[INFORMATION]

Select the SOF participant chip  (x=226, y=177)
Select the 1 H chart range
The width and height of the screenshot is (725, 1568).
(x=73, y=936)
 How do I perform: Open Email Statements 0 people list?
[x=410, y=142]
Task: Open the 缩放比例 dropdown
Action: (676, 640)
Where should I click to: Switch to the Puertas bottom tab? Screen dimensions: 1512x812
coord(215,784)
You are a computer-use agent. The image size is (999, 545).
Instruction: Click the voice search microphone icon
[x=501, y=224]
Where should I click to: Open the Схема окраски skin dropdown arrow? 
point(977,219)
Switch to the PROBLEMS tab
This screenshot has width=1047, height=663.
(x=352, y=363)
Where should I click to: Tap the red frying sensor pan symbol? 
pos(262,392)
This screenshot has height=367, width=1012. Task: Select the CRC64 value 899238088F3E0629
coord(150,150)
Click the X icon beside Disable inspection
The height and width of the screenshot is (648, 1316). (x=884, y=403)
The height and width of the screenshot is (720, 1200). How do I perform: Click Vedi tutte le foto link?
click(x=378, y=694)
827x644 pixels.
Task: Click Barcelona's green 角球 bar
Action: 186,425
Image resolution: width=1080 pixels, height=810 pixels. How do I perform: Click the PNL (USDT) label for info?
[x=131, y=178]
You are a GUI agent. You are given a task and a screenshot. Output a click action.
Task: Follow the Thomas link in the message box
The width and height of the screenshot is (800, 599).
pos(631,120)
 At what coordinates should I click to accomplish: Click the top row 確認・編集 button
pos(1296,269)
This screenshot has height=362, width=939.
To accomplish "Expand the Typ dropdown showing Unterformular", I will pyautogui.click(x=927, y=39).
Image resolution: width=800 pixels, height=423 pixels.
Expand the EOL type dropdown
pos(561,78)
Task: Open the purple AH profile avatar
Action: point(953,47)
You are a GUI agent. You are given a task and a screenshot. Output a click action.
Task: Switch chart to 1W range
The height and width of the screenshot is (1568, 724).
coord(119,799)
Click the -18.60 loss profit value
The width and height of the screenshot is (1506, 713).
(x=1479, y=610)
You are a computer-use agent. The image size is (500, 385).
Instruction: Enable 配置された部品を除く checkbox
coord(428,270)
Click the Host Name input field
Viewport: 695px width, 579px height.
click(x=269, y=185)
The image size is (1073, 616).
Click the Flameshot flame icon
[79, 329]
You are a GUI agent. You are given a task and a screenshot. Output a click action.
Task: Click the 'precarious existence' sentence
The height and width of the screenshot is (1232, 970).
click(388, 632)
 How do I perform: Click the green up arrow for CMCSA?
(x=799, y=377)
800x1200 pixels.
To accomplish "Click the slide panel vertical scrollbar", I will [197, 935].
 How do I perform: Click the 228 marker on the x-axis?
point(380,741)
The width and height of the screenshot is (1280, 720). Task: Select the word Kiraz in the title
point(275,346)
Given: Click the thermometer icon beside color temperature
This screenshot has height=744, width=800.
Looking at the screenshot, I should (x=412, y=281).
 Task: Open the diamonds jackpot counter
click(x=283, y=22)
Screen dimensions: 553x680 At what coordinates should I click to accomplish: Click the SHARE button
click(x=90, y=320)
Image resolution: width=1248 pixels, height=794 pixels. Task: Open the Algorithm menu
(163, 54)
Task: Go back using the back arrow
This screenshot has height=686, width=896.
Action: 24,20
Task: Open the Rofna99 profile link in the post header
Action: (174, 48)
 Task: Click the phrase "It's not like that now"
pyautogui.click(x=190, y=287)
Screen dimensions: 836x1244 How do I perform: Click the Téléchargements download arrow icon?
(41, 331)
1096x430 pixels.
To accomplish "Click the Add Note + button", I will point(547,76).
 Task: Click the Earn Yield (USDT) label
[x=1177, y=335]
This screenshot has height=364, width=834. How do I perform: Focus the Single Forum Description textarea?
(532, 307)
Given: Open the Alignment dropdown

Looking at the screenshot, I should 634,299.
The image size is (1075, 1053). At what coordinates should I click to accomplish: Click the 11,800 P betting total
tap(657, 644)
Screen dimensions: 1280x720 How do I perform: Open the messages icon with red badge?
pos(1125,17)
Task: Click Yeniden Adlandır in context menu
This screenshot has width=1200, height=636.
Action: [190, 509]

[/INFORMATION]

WHAT THIS TASK INVOLVES ▸
What are the lines, exactly as written above, from the line with "Click the Host Name input field" to the line with "Task: Click the 'precarious", both included? Output only those.

COMPLETED EXERCISE ▸
Click the Host Name input field
Viewport: 695px width, 579px height.
click(x=269, y=185)
The image size is (1073, 616).
Click the Flameshot flame icon
[79, 329]
You are a GUI agent. You are given a task and a screenshot. Output a click action.
Task: Click the 'precarious existence' sentence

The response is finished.